Old Testament Catholic Martyrs

Jim Curley

“Although all nations obey King Antiochus, so as to depart every man from the service of the law of his fathers, and consent to his commandments, I and my sons, and my brethren will obey the law of our fathers. God be merciful unto us: it is not profitable for us to forsake the law, and the justices of God. We will not hearken to the words of King Antiochus. Neither will we sacrifice and transgress the commandments of our law to go another way” (1 Mc 2:19-22).

A Simple Desire

With these words Mattathias declares war on King Antiochus and the Gentiles. It is approximately 166BC. King Antiochus, one in a line of successors to Alexander the Great, has decreed that all under his rule must practice the culture and worship the gods of the Gentiles, suppressing the Israelites’ worship of the One, True, God.

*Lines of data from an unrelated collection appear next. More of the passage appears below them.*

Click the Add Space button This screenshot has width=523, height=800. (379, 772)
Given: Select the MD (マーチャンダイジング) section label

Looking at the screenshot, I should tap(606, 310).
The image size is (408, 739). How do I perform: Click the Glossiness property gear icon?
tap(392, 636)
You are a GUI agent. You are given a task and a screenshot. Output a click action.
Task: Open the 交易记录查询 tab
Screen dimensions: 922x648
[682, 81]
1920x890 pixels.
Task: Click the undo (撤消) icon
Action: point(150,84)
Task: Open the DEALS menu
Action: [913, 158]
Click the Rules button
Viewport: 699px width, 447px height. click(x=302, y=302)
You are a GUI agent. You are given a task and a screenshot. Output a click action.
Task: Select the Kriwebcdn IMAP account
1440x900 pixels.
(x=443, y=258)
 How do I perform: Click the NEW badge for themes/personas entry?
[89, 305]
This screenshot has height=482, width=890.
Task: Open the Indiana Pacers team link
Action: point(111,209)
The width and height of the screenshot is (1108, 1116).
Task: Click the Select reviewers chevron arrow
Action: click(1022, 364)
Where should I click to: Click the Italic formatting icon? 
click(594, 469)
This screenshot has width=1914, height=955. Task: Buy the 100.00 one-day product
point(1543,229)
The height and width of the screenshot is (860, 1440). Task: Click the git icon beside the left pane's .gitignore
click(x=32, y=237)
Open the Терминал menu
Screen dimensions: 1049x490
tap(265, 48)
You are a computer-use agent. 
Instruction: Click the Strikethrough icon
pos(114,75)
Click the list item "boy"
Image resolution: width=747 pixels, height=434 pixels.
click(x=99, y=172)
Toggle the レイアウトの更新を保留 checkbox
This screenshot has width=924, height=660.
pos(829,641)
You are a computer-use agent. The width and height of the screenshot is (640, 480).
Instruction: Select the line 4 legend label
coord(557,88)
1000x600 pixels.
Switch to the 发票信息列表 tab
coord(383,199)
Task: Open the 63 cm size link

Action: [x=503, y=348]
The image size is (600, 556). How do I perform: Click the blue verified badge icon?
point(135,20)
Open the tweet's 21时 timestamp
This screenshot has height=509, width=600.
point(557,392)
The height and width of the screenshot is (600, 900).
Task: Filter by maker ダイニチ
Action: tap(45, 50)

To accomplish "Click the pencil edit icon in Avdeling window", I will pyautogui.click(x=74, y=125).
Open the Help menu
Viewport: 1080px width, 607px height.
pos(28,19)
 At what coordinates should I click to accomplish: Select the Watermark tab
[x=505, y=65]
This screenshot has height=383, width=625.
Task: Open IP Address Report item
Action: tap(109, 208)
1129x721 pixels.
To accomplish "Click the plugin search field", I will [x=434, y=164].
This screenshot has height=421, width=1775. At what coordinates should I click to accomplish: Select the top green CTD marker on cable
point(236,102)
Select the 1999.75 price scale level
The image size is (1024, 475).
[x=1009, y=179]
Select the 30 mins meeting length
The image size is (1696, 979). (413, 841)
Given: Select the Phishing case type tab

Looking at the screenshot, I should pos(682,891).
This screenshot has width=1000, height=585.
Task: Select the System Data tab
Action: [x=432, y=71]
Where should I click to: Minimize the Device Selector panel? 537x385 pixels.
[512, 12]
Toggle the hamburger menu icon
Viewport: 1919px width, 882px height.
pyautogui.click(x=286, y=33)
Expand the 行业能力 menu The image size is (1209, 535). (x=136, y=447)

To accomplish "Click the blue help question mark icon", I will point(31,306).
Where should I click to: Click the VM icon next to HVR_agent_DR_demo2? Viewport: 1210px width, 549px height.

After refusing to sacrifice to the pagan gods, Mattathias, prefiguring the just anger of Christ when He cleansed the Temple, rushes forward and kills a fellow Jew who is going to make a pagan sacrifice. He then kills the government official who is overseeing the profanation. Mattathias, his sons, and his brethren flee to the mountains.

At this time, it is not Mattathias’s purpose to conquer or even to drive out the Gentiles. He and his family (to be known as the Maccabees) simply desire to practice and live by the Law of their fathers. The Gentiles, however, will not let sleeping dogs lie, much to their own regret.

Other faithful Jews have fled to caves and desert places to practice the faith of their fathers. They are pursued and captured. An old man, Eleazar, suffers an honorable death for not eating unclean food — “for the most venerable and the most holy laws” (2 Mc 6:28). A woman is made to watch her seven sons be skinned and cooked alive because she and her sons will not sacrifice to the pagan gods. Finally, an entire company of families and friends (over 1,000 people) are massacred in the desert plain because they will not sacrifice to the pagan gods and will not defend themselves against the Gentile army on the Sabbath. They say, “Let us die in our innocence” (1 Mc 2:37).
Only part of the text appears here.